--- start of TEXT TO READ ---

In this lesson:
Memorial Day and the tradition of remembering
As a nation we are about to celebrate Memorial Day. It found its roots on the 5th of May in 1868, when General John Logan, who was the national commander of the Grand Army of the Republic, officially proclaimed it in a written order. It was originally named Decoration Day and was a day set aside to honor and decorate the graves of thousands of Union and Confederate soldiers who had fallen on the battlefields across the nation.
After WWI the holiday changed from honoring just those who died fighting in the Civil War to honoring Americans who died fighting in any war. We celebrate this day with parades and decorating graves of sailors and soldiers who died in uniform defending this great nation. In 1971, the National Holiday Act was passed making the last Monday of May the day to recognize the fallen heroes. At 3:00 p.m. on that day, people are asked to stop what they are doing and pause in silence and remembrance of those fallen. Flowers and flags are set besides stones placed to their memories.
How do you remember events in your life? Most people today use a camera or video to record events. Some people might take a flower and press it in some book to preserve it. Some people might frame some document or paper in a picture frame and display it in their home.
But cameras and videos haven’t been around since ancient times. During the Bible times, people sometimes remembered certain events with standing stones, called matstsebah or massebah, which literally means “to set up.”

--- end of TEXT TO READ ---

THINGS TO DO
1. Copy out the listing word for word, starting with the line that contains "What do you see at coordinates (2339, 1367)" and going on through the last line of the listing.
2. Continue the lesson on Memorial Day and remembering from the point where it stops.

--- start of PROVIDED INFORMATION ---

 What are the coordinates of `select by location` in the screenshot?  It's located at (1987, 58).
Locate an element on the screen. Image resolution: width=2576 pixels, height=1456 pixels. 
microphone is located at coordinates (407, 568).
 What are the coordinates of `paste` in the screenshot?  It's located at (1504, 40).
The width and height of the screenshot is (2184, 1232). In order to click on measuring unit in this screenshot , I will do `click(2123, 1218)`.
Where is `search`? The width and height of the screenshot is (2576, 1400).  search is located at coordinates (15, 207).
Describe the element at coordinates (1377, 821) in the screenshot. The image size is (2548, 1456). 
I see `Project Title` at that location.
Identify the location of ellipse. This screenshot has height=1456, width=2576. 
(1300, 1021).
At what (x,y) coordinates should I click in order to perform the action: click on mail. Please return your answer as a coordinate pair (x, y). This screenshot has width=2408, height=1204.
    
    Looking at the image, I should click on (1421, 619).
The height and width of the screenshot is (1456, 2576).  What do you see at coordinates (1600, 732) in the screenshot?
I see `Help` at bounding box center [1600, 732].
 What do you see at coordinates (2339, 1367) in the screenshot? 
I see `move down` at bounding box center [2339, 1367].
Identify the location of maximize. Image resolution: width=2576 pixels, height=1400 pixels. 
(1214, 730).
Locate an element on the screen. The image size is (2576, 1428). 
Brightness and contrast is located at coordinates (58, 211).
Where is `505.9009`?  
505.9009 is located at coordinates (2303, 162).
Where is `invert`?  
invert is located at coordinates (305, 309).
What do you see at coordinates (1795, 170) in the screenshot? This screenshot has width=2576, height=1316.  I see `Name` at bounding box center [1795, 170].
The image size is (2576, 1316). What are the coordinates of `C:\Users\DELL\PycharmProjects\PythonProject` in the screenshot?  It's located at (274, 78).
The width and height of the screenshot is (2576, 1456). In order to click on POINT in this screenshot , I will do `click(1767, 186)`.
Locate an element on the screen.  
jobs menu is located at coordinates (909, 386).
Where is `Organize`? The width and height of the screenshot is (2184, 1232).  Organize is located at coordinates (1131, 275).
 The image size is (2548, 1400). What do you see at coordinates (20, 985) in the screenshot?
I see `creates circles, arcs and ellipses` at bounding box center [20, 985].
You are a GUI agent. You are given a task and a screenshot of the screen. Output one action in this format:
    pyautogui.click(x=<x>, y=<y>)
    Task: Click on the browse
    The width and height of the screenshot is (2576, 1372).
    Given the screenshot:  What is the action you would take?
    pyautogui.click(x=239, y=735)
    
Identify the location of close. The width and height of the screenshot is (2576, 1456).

--- end of PROVIDED INFORMATION ---

RESULTS BY TASK
1.
 What do you see at coordinates (2339, 1367) in the screenshot? 
I see `move down` at bounding box center [2339, 1367].
Identify the location of maximize. Image resolution: width=2576 pixels, height=1400 pixels. 
(1214, 730).
Locate an element on the screen. The image size is (2576, 1428). 
Brightness and contrast is located at coordinates (58, 211).
Where is `505.9009`?  
505.9009 is located at coordinates (2303, 162).
Where is `invert`?  
invert is located at coordinates (305, 309).
What do you see at coordinates (1795, 170) in the screenshot? This screenshot has width=2576, height=1316.  I see `Name` at bounding box center [1795, 170].
The image size is (2576, 1316). What are the coordinates of `C:\Users\DELL\PycharmProjects\PythonProject` in the screenshot?  It's located at (274, 78).
The width and height of the screenshot is (2576, 1456). In order to click on POINT in this screenshot , I will do `click(1767, 186)`.
Locate an element on the screen.  
jobs menu is located at coordinates (909, 386).
Where is `Organize`? The width and height of the screenshot is (2184, 1232).  Organize is located at coordinates (1131, 275).
 The image size is (2548, 1400). What do you see at coordinates (20, 985) in the screenshot?
I see `creates circles, arcs and ellipses` at bounding box center [20, 985].
You are a GUI agent. You are given a task and a screenshot of the screen. Output one action in this format:
    pyautogui.click(x=<x>, y=<y>)
    Task: Click on the browse
    The width and height of the screenshot is (2576, 1372).
    Given the screenshot:  What is the action you would take?
    pyautogui.click(x=239, y=735)
    
Identify the location of close. The width and height of the screenshot is (2576, 1456).

2.
The ancient Israelites and other nations of Canaan followed this custom. In the case of Israel, these standing stones were specific reminders of God’s covenant and supernatural acts He did on their behalf. Once erected, the story of the stone was passed down from generation to generation through oral tradition.
God commands remembrance
At times, God ordered the Israelites to set up these stones. The main objective here is that God wants us to reflect and recall what He has accomplished in our lives. This is history. It is important to God, and it is important to us. Look at what God says:
Isaiah 46:9-11 (ESV)
Remember the former things of old; for I am God, and there is no other;
I am God, and there is none like me, declaring the end from the beginning
and from ancient times things not yet done, saying, ‘My counsel shall stand, and I will accomplish all my purpose’…
I have spoken, and I will bring it to pass; I have purposed, and I will do it.
God tells us two wonderful things here:
He is supreme and in absolute control.
History is in essence His story. Nothing has ever or will ever happen by random chance. In the 1990’s scientists declared that random chance never occurs in our universe. That is what God has been saying all along.
What happens in our lives is part of world history. And God has an influence in and on our lives. This is why the Bible contains the phrase to “remember” what God has done in our past. And when we fail to take time and notice what God has done in and with our lives, we run the risk of becoming narrow-minded, proud, and relying only upon ourselves.
God wants us to take time and recall or “remember the former things of old…” Look what is recorded in His Word:
Deuteronomy 7:18 (ESV)
…remember what the Lord your God did…
Psalms 77:11-12 (ESV)
I will remember the deeds of the Lord; yes, I will remember your wonders of old. I will ponder all your work, and meditate on your mighty deeds.
Isaiah 46:9 (ESV)
Remember the former things of old; for I am God, and there is no other;
I am God, and there is none like me.
In the Old Testament times, God had the Israelites recall events so that their children and passersby would be impressed with what He had done.
Remembering important events
During the first Passover, God declared a command to recall the event.
Exodus 12:24-27 (GWT)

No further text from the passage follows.